— begin ENTRIES —
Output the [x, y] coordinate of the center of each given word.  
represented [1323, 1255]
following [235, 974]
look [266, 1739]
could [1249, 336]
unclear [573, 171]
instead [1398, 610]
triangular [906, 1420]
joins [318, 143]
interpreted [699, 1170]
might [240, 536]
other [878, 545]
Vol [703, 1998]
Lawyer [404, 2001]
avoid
— end ENTRIES —
Turn all the items above into a numbered list, leaving out any blank lines.

1. Output the [x, y] coordinate of the center of each given word.  
2. represented [1323, 1255]
3. following [235, 974]
4. look [266, 1739]
5. could [1249, 336]
6. unclear [573, 171]
7. instead [1398, 610]
8. triangular [906, 1420]
9. joins [318, 143]
10. interpreted [699, 1170]
11. might [240, 536]
12. other [878, 545]
13. Vol [703, 1998]
14. Lawyer [404, 2001]
15. avoid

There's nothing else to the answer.